Alla fine di un anno solare, il 2020, certamente travagliato, propongo alla vostra lettura due brevi articoli che possono aiuatrci a vivere nella fede il passaggio tra il 2020 e il 2021, ringraziando il Signore per i suoi benefici, che mai mancano, pure in mezzo alle più dure prove, e così affrontare con prudente speranza il tempo che il Signore ci dona di vivere.

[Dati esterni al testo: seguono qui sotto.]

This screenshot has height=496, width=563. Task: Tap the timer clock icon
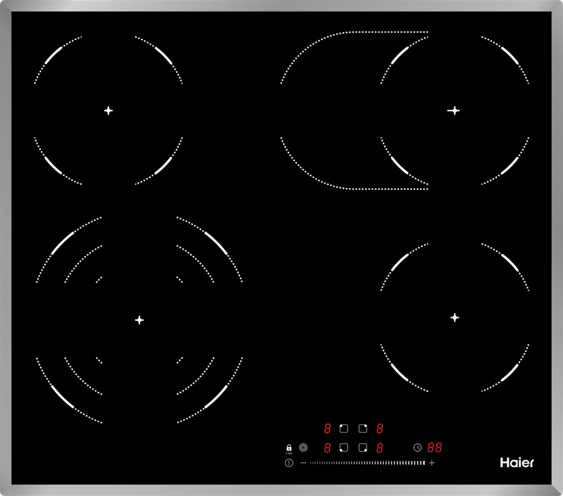[417, 447]
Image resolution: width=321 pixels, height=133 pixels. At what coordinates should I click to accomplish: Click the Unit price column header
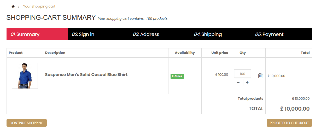tap(220, 53)
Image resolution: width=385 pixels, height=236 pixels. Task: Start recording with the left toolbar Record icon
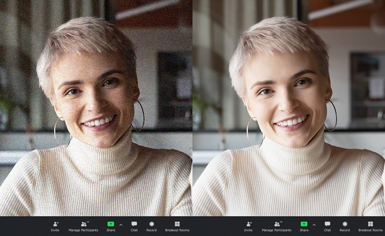(x=151, y=224)
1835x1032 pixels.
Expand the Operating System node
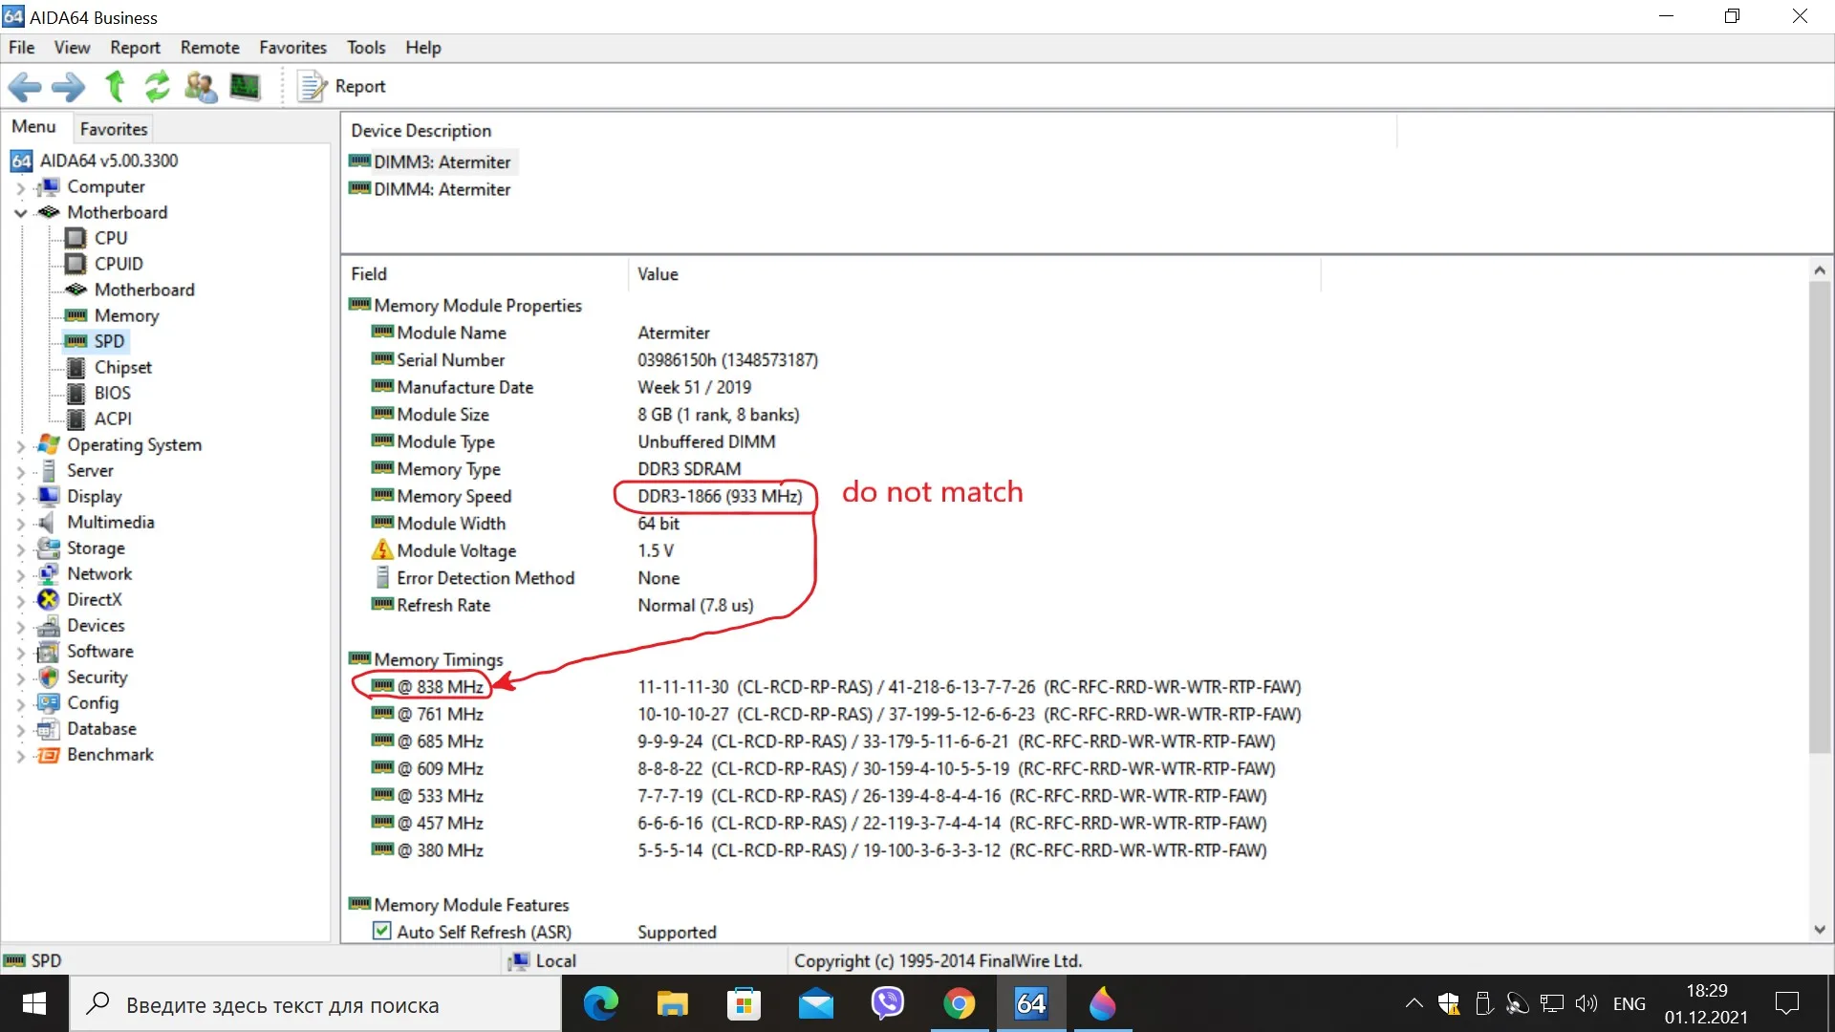tap(20, 445)
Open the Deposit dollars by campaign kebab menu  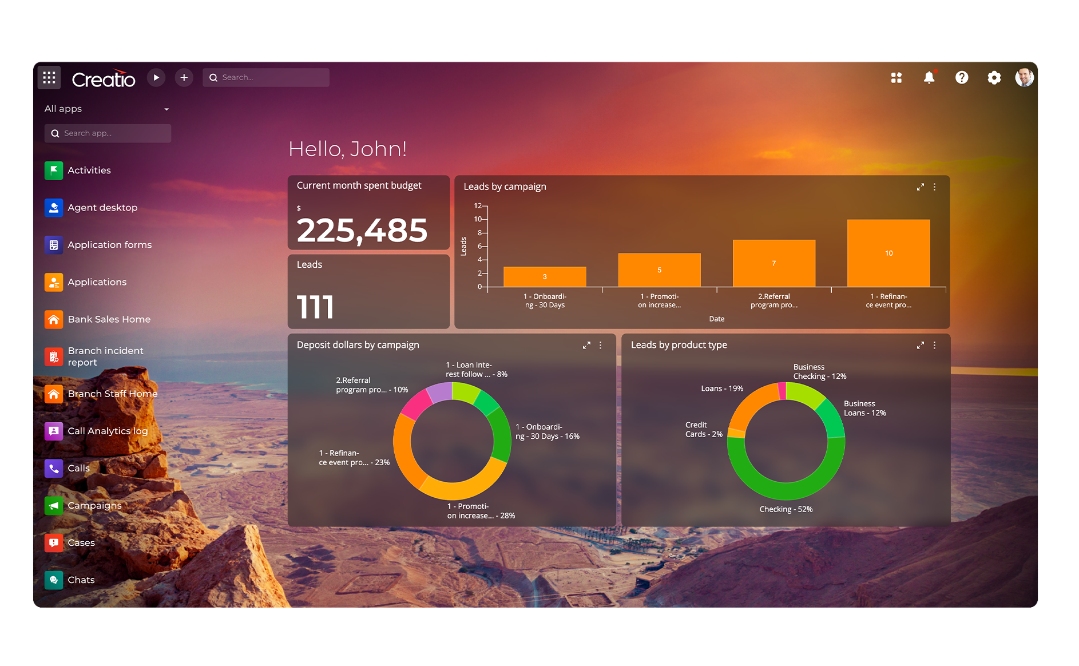pyautogui.click(x=600, y=345)
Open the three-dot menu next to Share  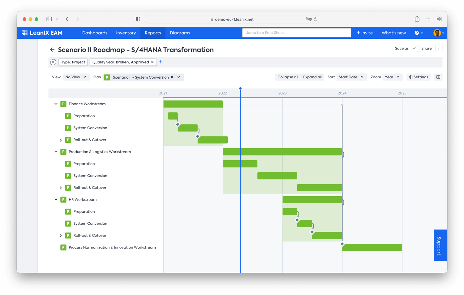439,48
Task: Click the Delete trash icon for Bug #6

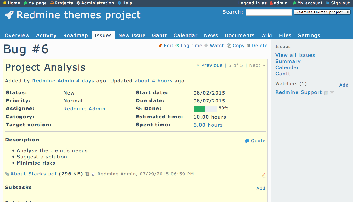Action: tap(248, 46)
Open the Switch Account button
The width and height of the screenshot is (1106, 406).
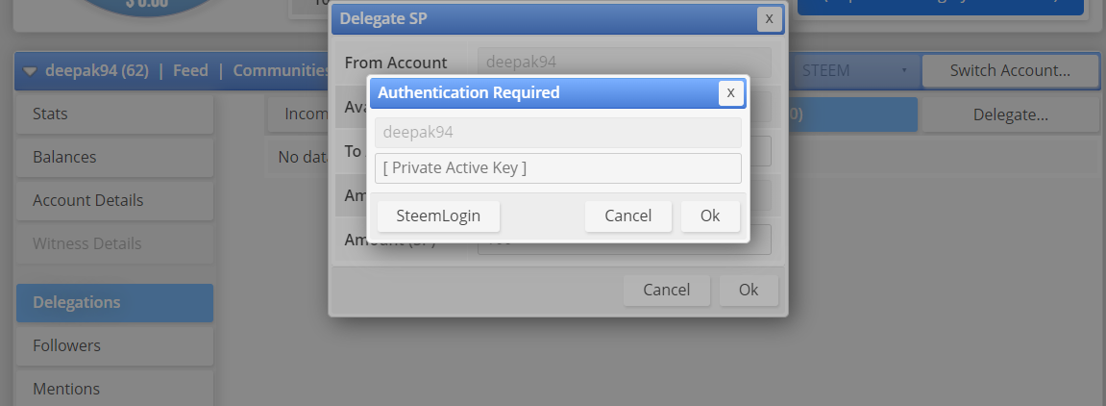1010,70
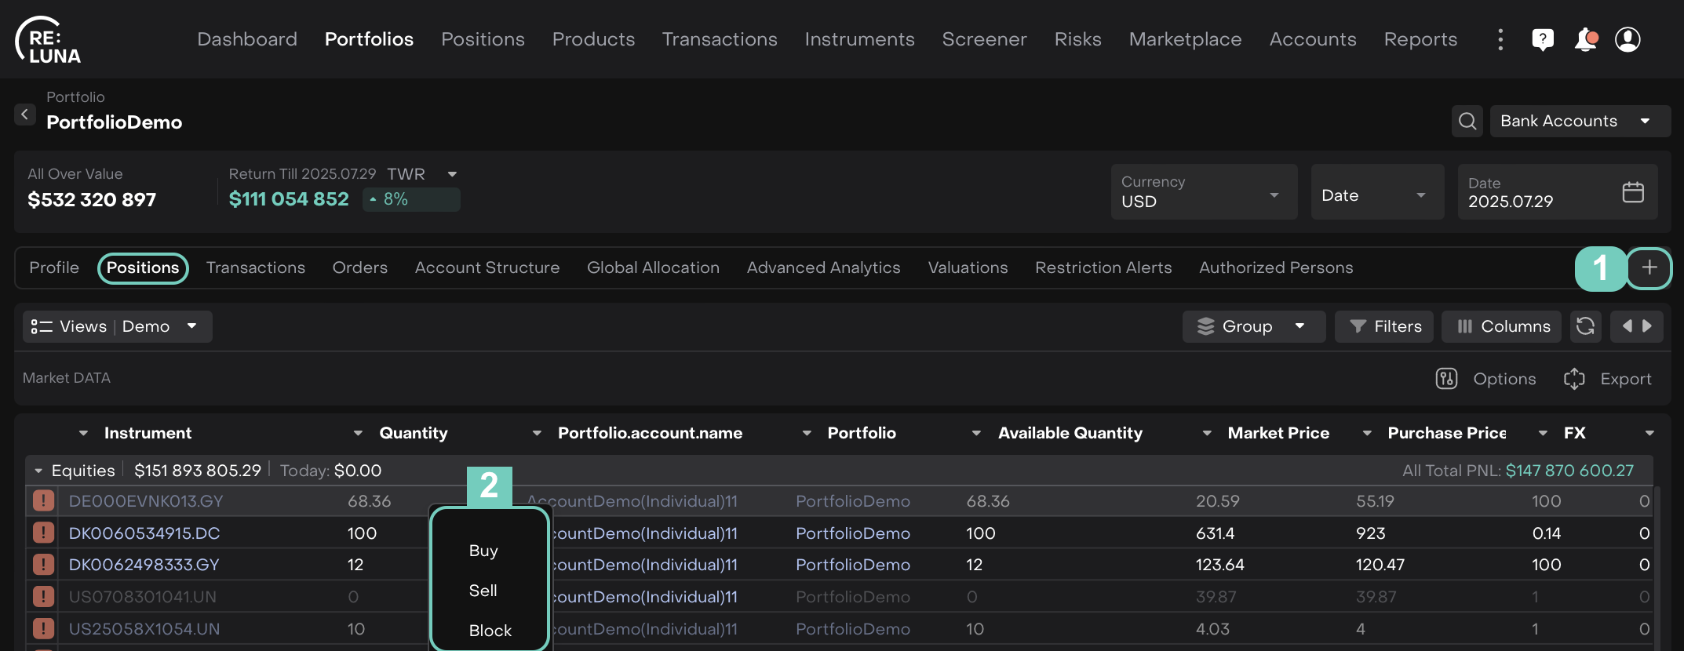1684x651 pixels.
Task: Open the three-dot more menu
Action: (x=1500, y=39)
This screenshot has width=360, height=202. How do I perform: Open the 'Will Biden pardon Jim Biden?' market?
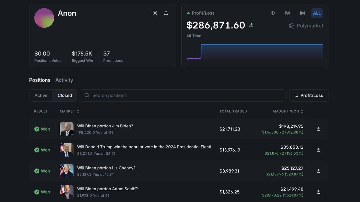[x=105, y=126]
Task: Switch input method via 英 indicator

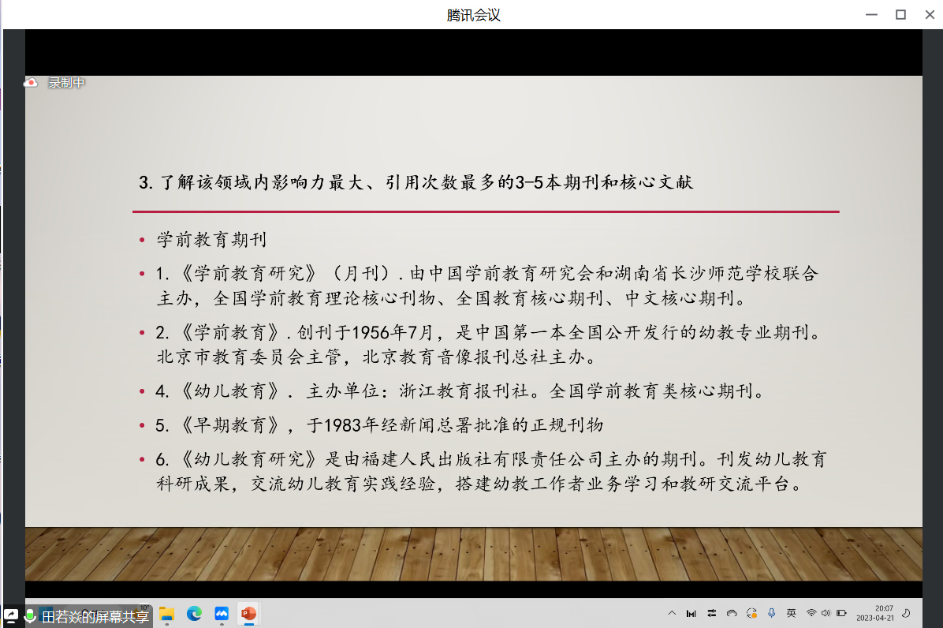Action: 791,613
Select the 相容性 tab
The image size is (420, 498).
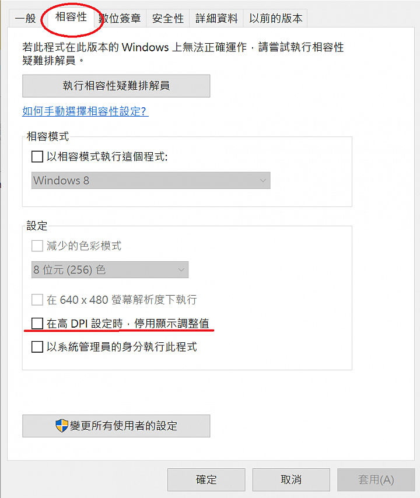point(71,17)
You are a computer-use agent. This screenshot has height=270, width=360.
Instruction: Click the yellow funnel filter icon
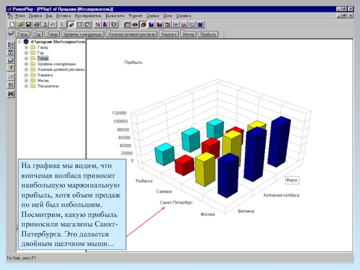click(11, 68)
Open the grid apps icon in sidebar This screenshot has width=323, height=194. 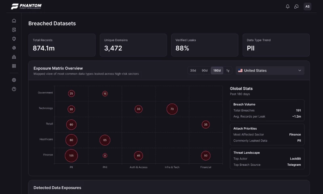point(14,66)

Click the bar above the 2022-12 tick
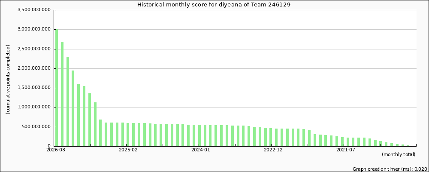tap(271, 137)
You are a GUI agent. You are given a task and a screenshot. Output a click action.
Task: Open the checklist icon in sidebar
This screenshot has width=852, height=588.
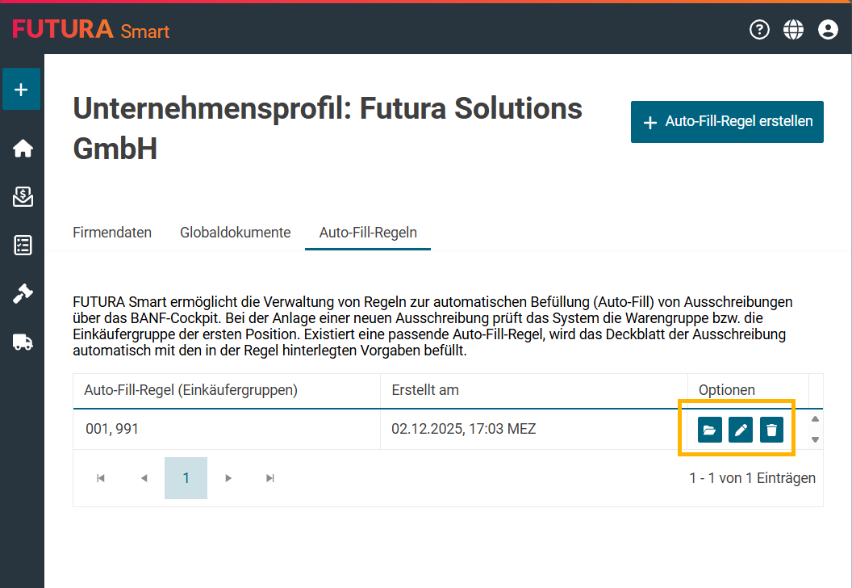point(23,246)
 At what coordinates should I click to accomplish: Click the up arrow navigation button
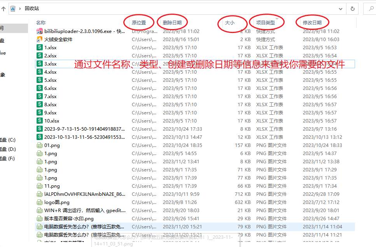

Quest’anno inatteso e da ricordare…

 

 
di GIORGIO PAOLUCCI, in Avvenire mercoledì 30 dicembre 2020

 

«Questo è un anno da dimenticare». Qualcuno lo ha già detto e scritto, e non è difficile prevedere che saranno in tanti a dirlo e a scriverlo in questi ultimi scampoli del 2020. E impressiona leggerlo nei whatsapp ricevuti in questi giorni da amici e conoscenti, pronti a voltare pagina per lasciarsi alle spalle un passato da dimenticare e votati alla speranza in un futuro che sarà certamente migliore, «perché peggio di così non potrà andare»… In questo desiderio di archiviare frettolosamente un passato che brucia, si cela la fragilità con cui affrontiamo il presente, l’illusione che il mondo abbia comunque davanti a sé le «magnifiche sorti e progressive» di leopardiana memoria.

E invece no. Questo 2020 non è un anno da dimenticare, ma da ricordare. Siamo andati a lezione di vita, una lezione più che mai “in presenza” anche quando avveniva a distanza, perché entrava nelle nostre carni, ci costringeva a guardare ciò che non avremmo voluto guardare. Abbiamo imparato molto. Anche duramente, anche sulla nostra pelle o su quella dei nostri cari.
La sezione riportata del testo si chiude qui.